From mboxrd@z Thu Jan  1 00:00:00 1970
From: James Bottomley <James.Bottomley@HansenPartnership.com>
Subject: Re: [PATCH] scsi_error: do not allow IO errors with certain
 ILLEGAL_REQUEST sense to be retryable
Date: Fri, 02 Dec 2011 15:04:51 -0600
Message-ID: <1322859891.6920.111.camel@dabdike>
References: <1322857889-2623-1-git-send-email-snitzer@redhat.com>
Mime-Version: 1.0
Content-Type: text/plain; charset="UTF-8"
Content-Transfer-Encoding: 7bit
Return-path: <linux-scsi-owner@vger.kernel.org>
Received: from bedivere.hansenpartnership.com ([66.63.167.143]:46745 "EHLO
	bedivere.hansenpartnership.com" rhost-flags-OK-OK-OK-OK)
	by vger.kernel.org with ESMTP id S1751584Ab1LBVFH (ORCPT
	<rfc822;linux-scsi@vger.kernel.org>); Fri, 2 Dec 2011 16:05:07 -0500
In-Reply-To: <1322857889-2623-1-git-send-email-snitzer@redhat.com>
Sender: linux-scsi-owner@vger.kernel.org
List-Id: linux-scsi@vger.kernel.org
To: Mike Snitzer <snitzer@redhat.com>
Cc: linux-scsi@vger.kernel.org, Hannes Reinecke <hare@suse.de>, "Martin K. Petersen" <martin.petersen@oracle.com>

On Fri, 2011-12-02 at 15:31 -0500, Mike Snitzer wrote:
> Thin provisioned LUNs from multiple array vendors have failed WRITE SAME
> (16) w/ UNMAP bit set with ILLEGAL_REQUEST sense.  With additional sense
> 0x24 and 0x26 respectively.
> 
> In both instances the target would always fail the CDB no matter how
> many retries were performed (permanent target failure rather than
> transient path failure).  This resulted in mkfs.ext4's discard of a
> multipath device looping indefinitely while failing paths.
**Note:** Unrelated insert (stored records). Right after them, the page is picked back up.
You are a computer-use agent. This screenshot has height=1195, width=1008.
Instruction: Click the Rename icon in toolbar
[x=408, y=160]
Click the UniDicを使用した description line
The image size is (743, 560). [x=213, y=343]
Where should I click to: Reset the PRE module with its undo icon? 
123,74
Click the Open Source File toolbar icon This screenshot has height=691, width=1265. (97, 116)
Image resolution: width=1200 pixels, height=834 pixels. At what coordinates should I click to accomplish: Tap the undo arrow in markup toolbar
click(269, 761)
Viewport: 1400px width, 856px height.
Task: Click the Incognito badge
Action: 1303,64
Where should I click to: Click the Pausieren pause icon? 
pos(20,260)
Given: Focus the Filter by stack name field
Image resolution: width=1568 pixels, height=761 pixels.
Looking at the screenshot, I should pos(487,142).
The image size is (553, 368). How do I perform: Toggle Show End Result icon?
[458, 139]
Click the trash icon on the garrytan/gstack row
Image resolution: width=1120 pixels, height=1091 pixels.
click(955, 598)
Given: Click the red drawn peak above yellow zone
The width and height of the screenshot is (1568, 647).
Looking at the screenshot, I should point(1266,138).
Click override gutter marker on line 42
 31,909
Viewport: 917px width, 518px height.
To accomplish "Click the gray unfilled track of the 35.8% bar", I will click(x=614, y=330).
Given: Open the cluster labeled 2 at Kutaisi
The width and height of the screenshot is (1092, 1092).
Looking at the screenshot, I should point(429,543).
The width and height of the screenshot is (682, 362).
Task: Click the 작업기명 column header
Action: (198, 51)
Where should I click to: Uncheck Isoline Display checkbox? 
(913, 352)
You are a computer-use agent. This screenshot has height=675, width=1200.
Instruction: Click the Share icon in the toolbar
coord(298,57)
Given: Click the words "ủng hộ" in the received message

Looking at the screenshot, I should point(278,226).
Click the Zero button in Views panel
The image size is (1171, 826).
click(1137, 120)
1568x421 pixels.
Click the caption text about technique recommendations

I don't quite understand this analysis.  ILLEGAL_REQUEST currently
always returns SUCCESS from scsi_check_sense().  That return is
propagated up to scsi_decide_disposition() which causes I/O completion.
We do have another gate for ILLEGAL_REQUEST in scsi_io_completion()
which can retry, but only if it's downshifting the command from _10 to
_6 ... so I don't get where you think the looping is coming from ... the
net effect of your patch is to change the error passed on to the block
layer in blk_end_request() from -EIO to -EREMOTEIO.  So it sounds like
if there is a retry problem it's above SCSI?

James